Document Type : Original Article

Authors

1 Ph.D. Candidate in Persian language and literature faculty in Allame Tabataei University

2 Associate Prof. in Persian Lit. at Allameh Tabatabaei Univ.

10.30465/lir.2024.47761.1806

Abstract

Comparative cultural studies in an age of globalization constitute a key analytical framework for literature, particularly intercultural texts. Steven Tötösy de Zepetnek, a prominent researcher in comparative cultural studies, emphasizes the movement towards the dialogue of cultures and working against the contemporary paradox of globalization versus localization.
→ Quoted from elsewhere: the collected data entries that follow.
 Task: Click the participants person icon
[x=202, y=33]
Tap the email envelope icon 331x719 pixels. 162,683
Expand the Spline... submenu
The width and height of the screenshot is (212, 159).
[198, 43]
This essay employs a descriptive-analytical method, based on Tötösy's principles, to analyze a novel by Iranian Novelist Mahmoud Dolatabadi, “That Red Mane Mare”. The novel revolves around Imru' al-Qais, an ancient Arabian poet seeking revenge against his father's killers. While the meta-fictional presence of the author in the narrative and the relationship between the Persian man and Imru' al-Qais claim to establish a cross-cultural dialogue as its central discourse, fundamentally, merging the "other"’s voice in author’s and the recognition of the "other" based on the benefits it provides, contradict that claim. Indeed, the novel has serious cultural paradoxes that make it a local text without strong connections with the "other" as it seems.